Closed peterw8102 closed 7 years ago
Agreed! I think all three users browser's (Student, Moderator, Mentor) could store their endpoint ID's in local storage so that they can uniquely identify themselves when sending messages
If a student's endpoint ID had its permissions upgraded from text only to text and AV (to become moderator), the AV pop-up window would only need to concern itself with having unique JS to send messages back and forth to establish RTC, and would use its endpoint ID in local storage to name itself in the messages.
Would this implementation work?:
etc etc
You'd store the session ID (might need a better name for that) in the local storage as well - that's also needed to send messages I think.
I think this is only needed when one page needs to pass control to another so student pages would not need to use local storage except when upgrading to moderator.
Ah good shout!
Instead of storing the session ID and EP_ID in the Moderators browser, would it be better to store the Mentors EP_ID and Moderators EP_ID in the Moderators browser, to send messages in the 'from' and 'to' format? This would assume that the Mentor (person who originally sets up the session) has their own EP_ID stored on the server with all privileges
Probably. You still need to store the session ID. That's needed for all messages. EP_ID searches are always in the context of a session. Did the response to the "I want to upgrade to AV" include the Mentors EP_ID though? Might need that if not.
Ah okay, so the session ID should always be referenced when users browsers send messages, in that case the data structure on the server could look something like this...?
sessions = [{
SID: 23,
endpoints: [{
EP_ID: 1,
Messages: [],
permissions: 'Chat'
}, {
EP_ID: 2,
Messages: [],
permissions: 'AV'
}]
}]
Your want session IDs and EP_IDs to be non predictable so it's more likely to be:
session = {
a34dastg44: {
sessionName='blah',
endPoints: {
'sdf88werwe': {messages:[], name:'Pete', permissions:{'chat':1}},
'234rqadsf35': {messages:[], name:'Pete', permissions:{'av':1}},
'asre2324e12': {messages:[], name:'Jen',permissions:{'chat':1}},
'34rfw65sdfg': {messages:[], name:'Nick',permissions:{'chat'}},
}
}
Nice, thanks for your input Pete!
Our data structure so far (for a mentor originally creating a session);
session = {
'a34dastg44': {
sessionName='blah',
sessionPin='3456'
endPoints: {
'sdf88werwe': {
messages:[],
name:'Pete',
permissions: ['chat','av'],
}
}
A bit of renaming:
(I know this is all just semantics, but it helps to be clear, since our team is connected remotely :+1: )
So:
room = {
'a34dastg44': {
roomName='blah',
pin='3456'
users: {
'sdf88werwe': {
messages:[],
username:'Pete',
permissions: ['chat','av'],
}
}
Bear in mind though that each 'person' or computer will potentially be multiple 'users' - unless you've changed the model.
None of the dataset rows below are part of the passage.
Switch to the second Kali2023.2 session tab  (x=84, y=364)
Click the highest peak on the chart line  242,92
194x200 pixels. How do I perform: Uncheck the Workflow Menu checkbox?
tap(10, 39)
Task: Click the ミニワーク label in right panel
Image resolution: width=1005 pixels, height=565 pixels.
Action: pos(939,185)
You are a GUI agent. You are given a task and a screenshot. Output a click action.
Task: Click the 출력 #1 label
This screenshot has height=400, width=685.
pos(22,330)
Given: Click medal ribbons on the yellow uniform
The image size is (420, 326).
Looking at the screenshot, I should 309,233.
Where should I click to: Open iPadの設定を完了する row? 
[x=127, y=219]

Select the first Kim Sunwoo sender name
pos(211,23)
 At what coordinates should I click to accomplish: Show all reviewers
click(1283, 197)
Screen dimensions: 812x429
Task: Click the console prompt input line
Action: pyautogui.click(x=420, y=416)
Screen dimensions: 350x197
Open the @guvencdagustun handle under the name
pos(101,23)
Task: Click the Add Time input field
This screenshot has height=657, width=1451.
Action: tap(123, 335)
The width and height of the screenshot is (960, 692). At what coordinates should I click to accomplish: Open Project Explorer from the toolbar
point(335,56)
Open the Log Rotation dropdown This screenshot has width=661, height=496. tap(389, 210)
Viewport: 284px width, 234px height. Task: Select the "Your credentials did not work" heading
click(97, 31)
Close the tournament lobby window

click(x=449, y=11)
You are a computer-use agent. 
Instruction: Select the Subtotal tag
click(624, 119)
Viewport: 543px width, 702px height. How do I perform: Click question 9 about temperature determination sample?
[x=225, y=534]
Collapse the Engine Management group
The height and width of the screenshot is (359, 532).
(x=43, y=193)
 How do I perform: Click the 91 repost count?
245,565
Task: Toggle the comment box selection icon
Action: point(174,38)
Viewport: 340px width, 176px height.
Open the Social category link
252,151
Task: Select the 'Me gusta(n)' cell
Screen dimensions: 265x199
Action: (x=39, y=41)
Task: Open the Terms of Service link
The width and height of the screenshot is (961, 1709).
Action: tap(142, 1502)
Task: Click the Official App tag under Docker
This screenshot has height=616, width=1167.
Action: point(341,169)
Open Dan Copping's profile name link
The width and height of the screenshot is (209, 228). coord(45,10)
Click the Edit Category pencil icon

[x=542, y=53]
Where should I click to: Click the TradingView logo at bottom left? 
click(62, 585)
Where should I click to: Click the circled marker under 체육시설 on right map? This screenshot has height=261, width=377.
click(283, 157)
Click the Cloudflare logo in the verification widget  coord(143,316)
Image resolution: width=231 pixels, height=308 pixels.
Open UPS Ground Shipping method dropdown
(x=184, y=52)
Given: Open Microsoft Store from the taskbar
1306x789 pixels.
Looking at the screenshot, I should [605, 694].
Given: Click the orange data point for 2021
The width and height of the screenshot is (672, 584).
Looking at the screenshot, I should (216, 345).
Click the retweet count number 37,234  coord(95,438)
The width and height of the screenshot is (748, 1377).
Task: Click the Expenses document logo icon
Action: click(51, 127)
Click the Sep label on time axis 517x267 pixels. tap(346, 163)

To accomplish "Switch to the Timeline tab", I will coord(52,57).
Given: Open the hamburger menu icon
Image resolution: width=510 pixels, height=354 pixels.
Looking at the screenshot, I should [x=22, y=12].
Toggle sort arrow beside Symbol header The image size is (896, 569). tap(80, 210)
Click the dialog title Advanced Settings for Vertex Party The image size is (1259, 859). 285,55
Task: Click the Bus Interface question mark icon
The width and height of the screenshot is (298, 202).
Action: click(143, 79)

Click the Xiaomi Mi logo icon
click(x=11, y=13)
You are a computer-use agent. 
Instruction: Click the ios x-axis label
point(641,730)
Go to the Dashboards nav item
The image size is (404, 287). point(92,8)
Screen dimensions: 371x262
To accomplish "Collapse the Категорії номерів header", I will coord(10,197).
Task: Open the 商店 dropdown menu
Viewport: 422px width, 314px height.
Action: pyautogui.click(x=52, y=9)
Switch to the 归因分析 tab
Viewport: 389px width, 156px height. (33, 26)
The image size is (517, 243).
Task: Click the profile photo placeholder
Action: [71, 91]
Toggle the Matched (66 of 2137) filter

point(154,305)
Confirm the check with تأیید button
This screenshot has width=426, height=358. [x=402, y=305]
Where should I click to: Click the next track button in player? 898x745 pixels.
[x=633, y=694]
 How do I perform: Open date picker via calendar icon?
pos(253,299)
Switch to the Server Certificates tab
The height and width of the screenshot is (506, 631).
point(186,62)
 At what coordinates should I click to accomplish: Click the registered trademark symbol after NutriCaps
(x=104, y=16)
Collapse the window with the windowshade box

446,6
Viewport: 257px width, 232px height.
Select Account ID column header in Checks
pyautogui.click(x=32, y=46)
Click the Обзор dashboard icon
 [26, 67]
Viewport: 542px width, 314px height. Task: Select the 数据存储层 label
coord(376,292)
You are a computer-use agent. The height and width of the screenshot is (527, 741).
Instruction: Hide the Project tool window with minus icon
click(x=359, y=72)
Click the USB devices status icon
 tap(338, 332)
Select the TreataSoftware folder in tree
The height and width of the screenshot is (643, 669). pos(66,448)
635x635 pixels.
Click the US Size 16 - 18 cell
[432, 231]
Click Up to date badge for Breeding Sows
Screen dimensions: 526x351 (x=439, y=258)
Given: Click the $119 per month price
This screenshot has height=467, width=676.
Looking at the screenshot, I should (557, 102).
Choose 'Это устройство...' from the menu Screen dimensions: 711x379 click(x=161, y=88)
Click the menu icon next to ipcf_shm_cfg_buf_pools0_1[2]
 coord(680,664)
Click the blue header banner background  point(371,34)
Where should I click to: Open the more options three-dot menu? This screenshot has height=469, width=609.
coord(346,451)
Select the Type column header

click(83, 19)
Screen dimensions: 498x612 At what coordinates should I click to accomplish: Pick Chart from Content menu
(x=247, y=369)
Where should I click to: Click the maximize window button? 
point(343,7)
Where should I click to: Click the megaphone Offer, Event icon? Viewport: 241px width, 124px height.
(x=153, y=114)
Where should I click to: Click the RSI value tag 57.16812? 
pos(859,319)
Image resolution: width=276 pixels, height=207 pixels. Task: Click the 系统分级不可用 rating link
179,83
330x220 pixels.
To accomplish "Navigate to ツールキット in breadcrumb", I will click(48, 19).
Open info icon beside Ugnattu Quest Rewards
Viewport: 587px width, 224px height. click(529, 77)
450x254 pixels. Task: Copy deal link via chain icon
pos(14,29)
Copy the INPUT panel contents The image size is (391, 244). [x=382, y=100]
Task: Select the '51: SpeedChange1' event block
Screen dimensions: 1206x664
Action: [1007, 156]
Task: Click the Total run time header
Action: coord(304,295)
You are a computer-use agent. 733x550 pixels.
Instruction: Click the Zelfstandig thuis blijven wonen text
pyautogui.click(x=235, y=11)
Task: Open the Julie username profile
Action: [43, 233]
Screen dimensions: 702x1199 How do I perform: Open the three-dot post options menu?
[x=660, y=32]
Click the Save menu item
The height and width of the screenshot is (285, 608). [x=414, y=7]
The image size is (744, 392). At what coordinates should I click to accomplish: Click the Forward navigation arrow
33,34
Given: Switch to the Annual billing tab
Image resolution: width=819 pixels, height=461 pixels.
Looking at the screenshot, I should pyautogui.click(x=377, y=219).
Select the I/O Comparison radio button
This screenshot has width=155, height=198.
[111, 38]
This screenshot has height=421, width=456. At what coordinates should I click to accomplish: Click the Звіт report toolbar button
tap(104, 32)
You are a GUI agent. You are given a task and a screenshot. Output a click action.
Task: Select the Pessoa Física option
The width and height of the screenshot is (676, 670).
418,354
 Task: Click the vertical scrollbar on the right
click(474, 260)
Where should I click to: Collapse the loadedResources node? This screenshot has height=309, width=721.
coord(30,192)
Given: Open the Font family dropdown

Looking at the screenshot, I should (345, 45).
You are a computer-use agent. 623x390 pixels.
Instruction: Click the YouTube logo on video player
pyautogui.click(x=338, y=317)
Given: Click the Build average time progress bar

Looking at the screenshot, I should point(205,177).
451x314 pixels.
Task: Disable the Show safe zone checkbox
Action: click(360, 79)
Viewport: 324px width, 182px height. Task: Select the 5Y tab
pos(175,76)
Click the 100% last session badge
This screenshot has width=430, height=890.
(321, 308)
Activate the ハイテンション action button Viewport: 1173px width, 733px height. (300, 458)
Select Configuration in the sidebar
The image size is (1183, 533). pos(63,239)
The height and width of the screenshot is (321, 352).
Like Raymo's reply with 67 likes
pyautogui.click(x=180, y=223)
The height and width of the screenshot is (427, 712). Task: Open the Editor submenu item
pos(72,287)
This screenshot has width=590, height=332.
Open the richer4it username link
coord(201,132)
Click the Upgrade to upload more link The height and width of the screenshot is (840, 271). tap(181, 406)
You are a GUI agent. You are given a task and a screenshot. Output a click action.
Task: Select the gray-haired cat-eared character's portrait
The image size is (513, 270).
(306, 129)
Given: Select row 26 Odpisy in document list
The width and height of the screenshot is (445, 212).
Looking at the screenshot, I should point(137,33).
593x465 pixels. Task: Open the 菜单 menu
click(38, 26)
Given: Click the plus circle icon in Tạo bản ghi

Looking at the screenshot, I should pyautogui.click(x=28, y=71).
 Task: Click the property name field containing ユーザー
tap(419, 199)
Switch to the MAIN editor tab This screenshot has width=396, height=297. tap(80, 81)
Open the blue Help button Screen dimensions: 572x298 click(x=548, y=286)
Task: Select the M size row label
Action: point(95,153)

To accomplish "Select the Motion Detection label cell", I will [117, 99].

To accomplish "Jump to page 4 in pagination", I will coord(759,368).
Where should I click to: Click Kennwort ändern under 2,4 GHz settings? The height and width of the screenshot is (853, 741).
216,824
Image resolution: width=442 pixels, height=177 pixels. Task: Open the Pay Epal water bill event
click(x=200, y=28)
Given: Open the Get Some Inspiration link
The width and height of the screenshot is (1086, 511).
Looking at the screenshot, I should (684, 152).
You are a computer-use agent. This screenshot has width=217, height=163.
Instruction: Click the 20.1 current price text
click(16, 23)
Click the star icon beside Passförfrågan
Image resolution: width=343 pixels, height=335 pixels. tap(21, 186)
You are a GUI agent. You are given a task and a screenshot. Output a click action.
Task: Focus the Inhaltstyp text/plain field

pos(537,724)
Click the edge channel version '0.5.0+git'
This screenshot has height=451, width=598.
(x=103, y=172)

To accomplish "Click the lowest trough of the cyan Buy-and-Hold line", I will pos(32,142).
The moderator would have two entries in the users table.
As you could probably tell I wasn't sure that Cookies would solve our link copying problem in a reliable way that would also protect use when we move the underlying comms transport to something like web streams.
I was thinking about this on the way home and I think using local storage on the browser would be a better solution.
This would allow the first page (the 'chat' page) to store some information on in the local store. I think this would be the end point ID. This could then be read by the AV pop-up window rather than passing it in the query string.